The Assembly also called on the U.S. Congress to pass legislation that would restrict use of drones.

 “The goal is to ensure that in any justification of targeting human beings that the Constitutional rights of U.S. citizens are protected, international law upheld, noncombatants safeguarded, U.S. strategic goals served, and the larger goal of peace and justice advanced,” the action said. The Assembly proposed that Congress establish civilian oversight for the use of drones, but it also urged that “checks be put on executive power” related to drones.

The resolution on drones was brought to the Assembly Committee on Peacemaking and International issues. It was divided into four separate actions, all of which passed by wide margins.

The committee’s recommendation was an amended version of a resolution sponsored by the Advisory Committee on Social Witness Policy.

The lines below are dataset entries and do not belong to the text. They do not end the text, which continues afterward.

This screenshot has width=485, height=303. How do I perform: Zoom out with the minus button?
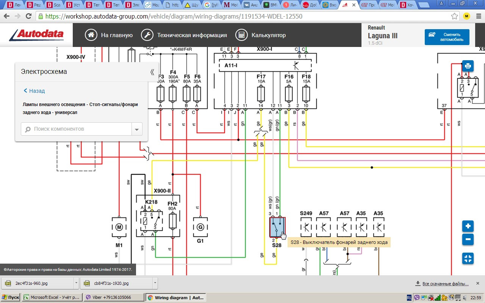[468, 239]
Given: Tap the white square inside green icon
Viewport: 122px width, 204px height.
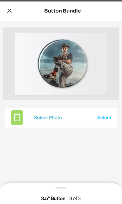Looking at the screenshot, I should pos(17,118).
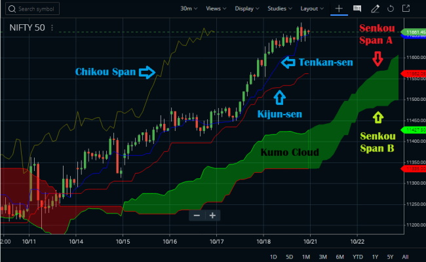Open the Display dropdown menu
Image resolution: width=426 pixels, height=262 pixels.
pyautogui.click(x=247, y=9)
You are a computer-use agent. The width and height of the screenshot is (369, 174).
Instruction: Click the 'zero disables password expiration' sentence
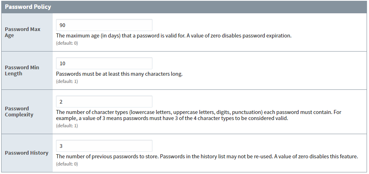[x=239, y=36]
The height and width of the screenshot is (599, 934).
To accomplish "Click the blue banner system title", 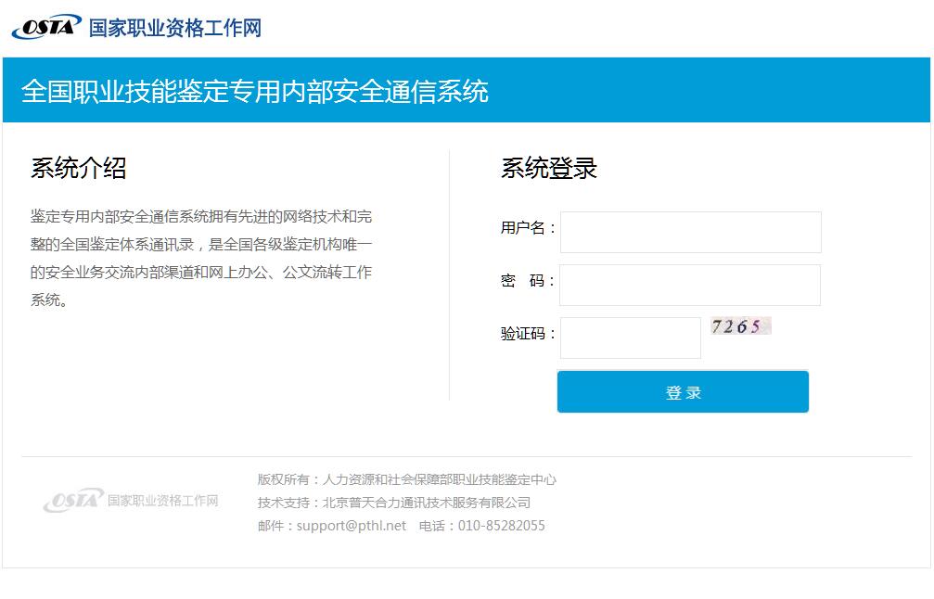I will click(255, 91).
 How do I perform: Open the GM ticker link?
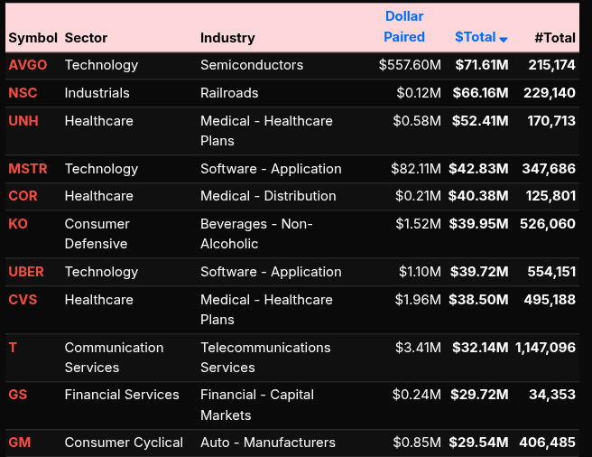coord(19,443)
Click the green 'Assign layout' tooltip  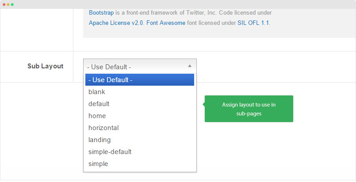pyautogui.click(x=249, y=109)
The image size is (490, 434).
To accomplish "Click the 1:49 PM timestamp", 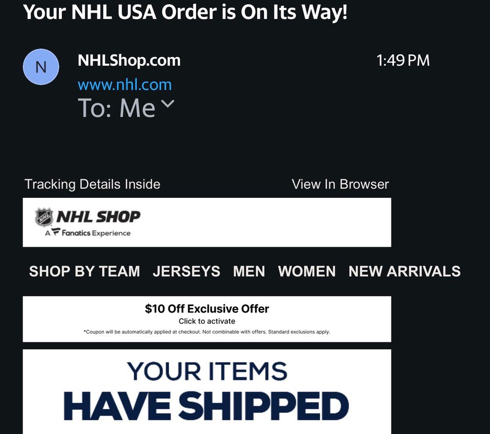I will point(403,61).
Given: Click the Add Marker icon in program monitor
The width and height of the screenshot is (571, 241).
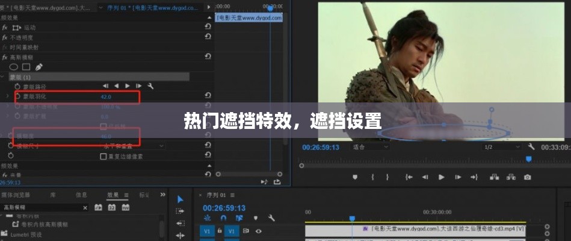Looking at the screenshot, I should tap(355, 177).
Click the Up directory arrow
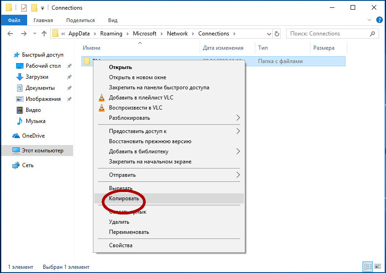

Chris Iosso, coordinator of ACSWP, said the pervasiveness of drones was one reason that ACSWP recommended regulation rather than the outright ban of drones. “We did take the more conservative position vis-a-vis drones because they cannot be put in the bottle,” Iosso said. He said countries around the world are using them.

Ed Fedor, a teaching elder commissioner and a military chaplain from the Presbytery of Sacramento, said it would be “naïve at best” to call for the ban of drones.  “This is the wave of the future for the U.S. military,” he said. He predicted that years from now manned aircraft would not be used in combat.

Drones are a concern of people around the world, former GA moderator Rick-Ufford Chase told the Assembly. Ufford-Chase said during his travels as moderator from 2004 to 2006 he repeatedly heard the church’s global partners express their distress about the use of drones.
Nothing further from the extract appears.